A corporação apontou que Souza e Santana receberam pagamentos de Vorcaro para atuar “de modo informal e reiterado em favor dos interesses da instituição financeira”. Eles teriam oferecido orientações sobre processos administrativos envolvendo o Master, revisado minutas de documentos que seriam enviados pela instituição ao regulador e tentado influenciar na análise de processos administrativos, segundo a PF.
No ano passado, já com suspeitas, mas ainda sem indícios firmes dessas irregularidades, a avaliação no regulador era de que qualquer tentativa de afastar os servidores das suas funções poderia ser lida como uma intervenção política no caso do Master. Souza e Belline têm décadas de carreira no BC e eram vistos como servidores sérios. Contemporâneos do ex-diretor de Fiscalização chegaram a se dizer estupefatos com as suspeitas sobre ele.
A solução para avançar nas investigações ao longo de 2025 foi manobrar ao redor de Souza e Santana, lançando mão de contestações, trocas das equipes responsáveis pelas análises e outras ações, de acordo com relatos colhidos pela reportagem. Foi essa investigação do BC que apontou a compra de R$ 12,2 bilhões em créditos falsos do Master pelo Banco de Brasília (BRB) e resultou na primeira fase da operação Compliance Zero, que prendeu Vorcaro pela primeira vez, em novembro.
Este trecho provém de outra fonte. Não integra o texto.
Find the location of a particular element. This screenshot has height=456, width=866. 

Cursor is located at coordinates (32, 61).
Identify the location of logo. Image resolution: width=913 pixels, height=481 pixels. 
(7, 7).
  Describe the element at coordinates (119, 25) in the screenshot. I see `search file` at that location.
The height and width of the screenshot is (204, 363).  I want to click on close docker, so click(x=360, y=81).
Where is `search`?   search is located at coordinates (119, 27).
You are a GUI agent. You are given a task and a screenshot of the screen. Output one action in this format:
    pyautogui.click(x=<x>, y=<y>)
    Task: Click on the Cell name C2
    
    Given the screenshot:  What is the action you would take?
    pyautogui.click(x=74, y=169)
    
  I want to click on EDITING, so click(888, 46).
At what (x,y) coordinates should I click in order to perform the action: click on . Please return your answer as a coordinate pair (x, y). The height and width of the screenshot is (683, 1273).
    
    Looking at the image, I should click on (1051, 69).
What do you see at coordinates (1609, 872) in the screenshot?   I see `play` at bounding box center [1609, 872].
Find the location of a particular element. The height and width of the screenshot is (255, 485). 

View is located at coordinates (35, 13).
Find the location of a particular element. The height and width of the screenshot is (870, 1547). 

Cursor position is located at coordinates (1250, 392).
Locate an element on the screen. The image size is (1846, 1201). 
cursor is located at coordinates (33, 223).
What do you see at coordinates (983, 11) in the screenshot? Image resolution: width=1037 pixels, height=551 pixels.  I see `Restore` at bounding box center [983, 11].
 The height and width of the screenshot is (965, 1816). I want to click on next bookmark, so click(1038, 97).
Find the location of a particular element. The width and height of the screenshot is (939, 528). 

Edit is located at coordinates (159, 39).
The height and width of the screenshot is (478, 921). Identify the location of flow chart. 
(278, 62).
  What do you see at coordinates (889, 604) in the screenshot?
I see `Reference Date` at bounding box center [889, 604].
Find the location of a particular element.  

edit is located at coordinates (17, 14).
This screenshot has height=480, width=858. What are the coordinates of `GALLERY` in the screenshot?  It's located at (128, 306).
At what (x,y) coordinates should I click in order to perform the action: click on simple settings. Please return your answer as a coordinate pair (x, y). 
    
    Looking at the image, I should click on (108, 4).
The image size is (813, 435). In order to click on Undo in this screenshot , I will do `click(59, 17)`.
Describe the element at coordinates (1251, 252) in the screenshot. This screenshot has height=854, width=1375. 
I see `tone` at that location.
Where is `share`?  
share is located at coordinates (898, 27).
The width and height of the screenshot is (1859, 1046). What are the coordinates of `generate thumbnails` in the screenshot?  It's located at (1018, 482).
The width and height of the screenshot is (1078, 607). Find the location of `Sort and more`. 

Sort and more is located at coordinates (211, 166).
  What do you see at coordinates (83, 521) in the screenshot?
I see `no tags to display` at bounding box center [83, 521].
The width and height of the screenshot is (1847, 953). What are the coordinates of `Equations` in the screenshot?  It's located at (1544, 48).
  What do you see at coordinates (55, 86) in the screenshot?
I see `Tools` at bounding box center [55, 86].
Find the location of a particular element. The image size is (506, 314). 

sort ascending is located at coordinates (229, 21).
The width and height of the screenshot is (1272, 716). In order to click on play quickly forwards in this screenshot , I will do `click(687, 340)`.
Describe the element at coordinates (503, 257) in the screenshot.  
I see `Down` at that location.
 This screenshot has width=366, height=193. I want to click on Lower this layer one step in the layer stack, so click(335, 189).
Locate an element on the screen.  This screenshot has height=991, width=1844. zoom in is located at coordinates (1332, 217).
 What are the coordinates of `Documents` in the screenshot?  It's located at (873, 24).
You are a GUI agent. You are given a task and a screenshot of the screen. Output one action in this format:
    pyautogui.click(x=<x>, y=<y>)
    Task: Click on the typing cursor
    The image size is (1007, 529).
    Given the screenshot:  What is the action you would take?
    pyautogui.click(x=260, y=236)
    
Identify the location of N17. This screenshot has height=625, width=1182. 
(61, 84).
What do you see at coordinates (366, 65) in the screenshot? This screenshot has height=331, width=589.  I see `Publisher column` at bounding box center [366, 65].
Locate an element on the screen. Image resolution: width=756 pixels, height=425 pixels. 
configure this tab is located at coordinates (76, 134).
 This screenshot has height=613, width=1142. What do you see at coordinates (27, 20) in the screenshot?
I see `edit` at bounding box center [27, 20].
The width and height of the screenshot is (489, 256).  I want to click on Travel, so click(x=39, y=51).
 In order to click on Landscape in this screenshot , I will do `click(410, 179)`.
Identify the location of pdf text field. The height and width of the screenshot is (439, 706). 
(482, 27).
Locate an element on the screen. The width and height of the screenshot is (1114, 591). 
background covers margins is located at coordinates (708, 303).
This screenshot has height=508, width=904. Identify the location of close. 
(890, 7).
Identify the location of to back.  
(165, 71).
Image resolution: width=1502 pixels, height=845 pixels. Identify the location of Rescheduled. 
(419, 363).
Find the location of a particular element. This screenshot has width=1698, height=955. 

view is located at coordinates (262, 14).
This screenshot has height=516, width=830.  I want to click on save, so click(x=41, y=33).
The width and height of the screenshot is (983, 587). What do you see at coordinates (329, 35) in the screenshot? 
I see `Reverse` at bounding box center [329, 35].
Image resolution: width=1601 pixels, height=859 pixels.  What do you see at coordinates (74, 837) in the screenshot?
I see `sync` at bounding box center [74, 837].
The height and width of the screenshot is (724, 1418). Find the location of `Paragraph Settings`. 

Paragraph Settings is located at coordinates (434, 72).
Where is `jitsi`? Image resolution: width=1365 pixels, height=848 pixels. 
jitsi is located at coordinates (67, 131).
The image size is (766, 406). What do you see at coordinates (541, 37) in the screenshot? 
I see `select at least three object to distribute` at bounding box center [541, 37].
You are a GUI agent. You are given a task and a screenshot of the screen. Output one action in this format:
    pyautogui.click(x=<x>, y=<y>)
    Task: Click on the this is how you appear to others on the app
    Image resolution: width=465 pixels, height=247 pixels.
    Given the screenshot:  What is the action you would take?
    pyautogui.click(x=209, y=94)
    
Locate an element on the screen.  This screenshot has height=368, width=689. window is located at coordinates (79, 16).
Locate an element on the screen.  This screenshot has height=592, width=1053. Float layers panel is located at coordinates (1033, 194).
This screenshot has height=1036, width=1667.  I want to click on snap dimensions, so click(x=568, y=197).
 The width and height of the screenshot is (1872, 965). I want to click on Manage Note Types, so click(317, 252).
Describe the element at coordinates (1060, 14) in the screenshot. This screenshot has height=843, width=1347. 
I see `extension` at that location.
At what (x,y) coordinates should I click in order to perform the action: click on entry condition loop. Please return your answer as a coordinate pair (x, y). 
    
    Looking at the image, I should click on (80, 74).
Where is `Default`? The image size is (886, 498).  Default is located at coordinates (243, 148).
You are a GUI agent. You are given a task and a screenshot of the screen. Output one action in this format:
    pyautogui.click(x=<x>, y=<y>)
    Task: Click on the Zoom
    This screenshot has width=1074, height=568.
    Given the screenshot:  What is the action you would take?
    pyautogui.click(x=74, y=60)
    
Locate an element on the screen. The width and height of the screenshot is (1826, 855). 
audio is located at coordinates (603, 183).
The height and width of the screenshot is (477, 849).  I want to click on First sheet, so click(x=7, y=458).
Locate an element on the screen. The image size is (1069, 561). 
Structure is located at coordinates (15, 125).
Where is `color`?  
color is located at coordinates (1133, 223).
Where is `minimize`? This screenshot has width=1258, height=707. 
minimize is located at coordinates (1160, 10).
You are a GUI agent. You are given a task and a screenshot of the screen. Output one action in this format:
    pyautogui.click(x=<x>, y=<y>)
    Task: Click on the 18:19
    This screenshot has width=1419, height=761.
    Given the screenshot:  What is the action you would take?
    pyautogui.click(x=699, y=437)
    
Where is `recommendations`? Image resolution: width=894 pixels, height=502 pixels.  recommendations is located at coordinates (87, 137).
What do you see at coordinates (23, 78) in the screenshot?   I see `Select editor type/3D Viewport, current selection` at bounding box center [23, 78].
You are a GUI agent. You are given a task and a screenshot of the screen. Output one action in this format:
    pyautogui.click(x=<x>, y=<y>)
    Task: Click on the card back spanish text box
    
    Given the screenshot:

Um ofício assinado por Souza, inclusive, foi usado pela defesa de Vorcaro como argumento para pedir a soltura do ex-banqueiro, ainda no ano passado. Respondendo a um pedido dos advogados, ele informou que a venda do Master à Fictor e a viagem do banqueiro a Dubai em 17 de novembro haviam sido comunicadas por Vorcaro ao diretor de Fiscalização, Ailton Aquino, em uma reunião por videoconferência. Isso, segundo a defesa de Vorcaro, afastava a tese de tentativa de fuga dele.
Como mostrou a Broadcast, as suspeitas de irregularidades na conduta de Souza se estendem até o período em que ele era diretor, abrangendo toda a linha do tempo do Master: seu crescimento, o surgimento de suspeitas de fraude e a liquidação. A maior parte da gestão dele ocorreu durante a gestão do ex-presidente do BC Roberto Campos Neto, de 2019 a 2023.
Uma pessoa com conhecimento do assunto diz que a principal dúvida, agora, é sobre o quanto da atuação dos ex-servidores foi técnica. Também não é possível atribuir culpa neste momento a Campos Neto, que pode ter confiado nas posições do diretor de Fiscalização e das auditorias sobre o banco, de acordo com uma fonte.
Procurado, o ex-banqueiro central não respondeu aos questionamentos da reportagem.